An advance directive (also known as a Living Will) is a document that tells others what the care recipient wants to happen if they need medical care and are unable to consent or refuse treatment. For example, some people write an advance directive that says they do not want to be kept alive on life support if they have no hope of recovery.
An advance directive helps their substitute decision-maker make difficult choices because they know they are following their wishes in that situation. The directive doesn’t need to be written in any specific way and they don’t need to name anyone to act on their behalf. However, they may want to include an advance directive as part of their power of attorney for personal care.
Under Ontario law, if they express wishes about their future care while they are mentally capable, these instructions will be binding on their attorney or other substitute decision-maker, unless their wishes are impossible to follow at the time the attorney is asked to make the medical or care decision.
Information from the Ontario Ministry of the Attorney General.
In addition to choosing a substitute decision-maker or Power of Attorney, and advance directives, your care recipient may need to complete their Will.
They can create a Will for free online with LawDepot. Another option is to have a lawyer write their Will. Consider seeing a lawyer if their personal or business affairs are complicated.
The Ontario Ombudsman oversees more than 1,000 public sector bodies in Ontario and is an office of last resort. They help with unresolved complaints or investigate systemic issues regarding such organizations as:
- Ministry of Health and Long-Term Care
- Ontario Health Insurance Plan (OHIP)
- Local Health Integration Networks
- Exceptional Access Program
- Trillium Drug Program
- Assistive Devices Program
- Ontario Health Professions Appeal and Review Board
- Patient Ombudsman
They cannot take complaints about:
- Hospitals and long-term care homes – these are the responsibility of the Ministry’s Patient Ombudsman.

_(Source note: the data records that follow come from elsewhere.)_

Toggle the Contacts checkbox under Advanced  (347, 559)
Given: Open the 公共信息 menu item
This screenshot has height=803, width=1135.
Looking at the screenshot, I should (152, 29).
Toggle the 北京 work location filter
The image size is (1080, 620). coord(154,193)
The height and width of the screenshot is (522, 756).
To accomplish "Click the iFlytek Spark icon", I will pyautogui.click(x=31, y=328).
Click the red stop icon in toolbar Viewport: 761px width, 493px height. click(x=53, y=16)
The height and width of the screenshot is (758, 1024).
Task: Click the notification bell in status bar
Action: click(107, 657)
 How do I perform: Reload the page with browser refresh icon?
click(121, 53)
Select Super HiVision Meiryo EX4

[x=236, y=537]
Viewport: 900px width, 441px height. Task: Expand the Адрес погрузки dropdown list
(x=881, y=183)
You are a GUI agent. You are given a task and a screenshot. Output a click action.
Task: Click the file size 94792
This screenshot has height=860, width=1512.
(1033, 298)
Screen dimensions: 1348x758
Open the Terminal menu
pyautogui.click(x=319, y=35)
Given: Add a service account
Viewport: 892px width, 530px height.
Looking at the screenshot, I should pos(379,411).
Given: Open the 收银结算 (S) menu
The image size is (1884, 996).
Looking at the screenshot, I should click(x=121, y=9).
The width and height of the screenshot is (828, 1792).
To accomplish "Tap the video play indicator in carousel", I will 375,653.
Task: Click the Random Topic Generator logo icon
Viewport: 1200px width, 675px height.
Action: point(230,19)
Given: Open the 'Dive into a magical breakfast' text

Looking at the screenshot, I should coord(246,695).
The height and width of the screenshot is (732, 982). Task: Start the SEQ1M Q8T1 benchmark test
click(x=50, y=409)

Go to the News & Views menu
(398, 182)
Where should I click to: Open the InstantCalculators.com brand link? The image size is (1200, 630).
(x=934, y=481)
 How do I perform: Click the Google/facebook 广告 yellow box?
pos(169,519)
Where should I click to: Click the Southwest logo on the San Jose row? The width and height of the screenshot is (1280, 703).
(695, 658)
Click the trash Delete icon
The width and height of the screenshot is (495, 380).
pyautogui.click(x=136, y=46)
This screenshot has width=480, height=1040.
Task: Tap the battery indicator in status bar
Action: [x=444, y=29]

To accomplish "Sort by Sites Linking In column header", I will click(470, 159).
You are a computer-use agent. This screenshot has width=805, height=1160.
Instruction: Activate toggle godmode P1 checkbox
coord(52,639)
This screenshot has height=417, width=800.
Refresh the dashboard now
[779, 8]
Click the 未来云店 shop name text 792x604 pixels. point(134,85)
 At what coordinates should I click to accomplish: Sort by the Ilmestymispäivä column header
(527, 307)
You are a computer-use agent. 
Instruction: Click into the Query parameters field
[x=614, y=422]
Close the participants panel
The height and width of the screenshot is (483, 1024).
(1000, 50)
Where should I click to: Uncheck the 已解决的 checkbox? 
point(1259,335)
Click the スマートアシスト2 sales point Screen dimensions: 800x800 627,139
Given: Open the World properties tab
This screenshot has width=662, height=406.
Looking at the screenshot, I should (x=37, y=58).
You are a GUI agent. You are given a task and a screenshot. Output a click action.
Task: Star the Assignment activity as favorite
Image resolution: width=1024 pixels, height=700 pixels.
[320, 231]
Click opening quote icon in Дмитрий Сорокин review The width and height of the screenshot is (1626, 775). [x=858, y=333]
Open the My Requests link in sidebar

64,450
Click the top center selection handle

- Self-regulating professions such as doctors, nurses, dentists, chiropractors and other health professions.
The Ministry’s Patient Ombudsman facilitates resolutions and investigates patient and caregiver complaints – without taking sides – about patient care and health care experiences in public hospitals, long-term care homes and home and community care services coordinated by the OHTs/LHINs (including services formerly coordinated by the CCACs).
For full details, you can review the Legislation Supporting Family Caregivers in Canadian Jurisdictions and Selected International Jurisdictions.
Legal information research provided by The Change Foundation.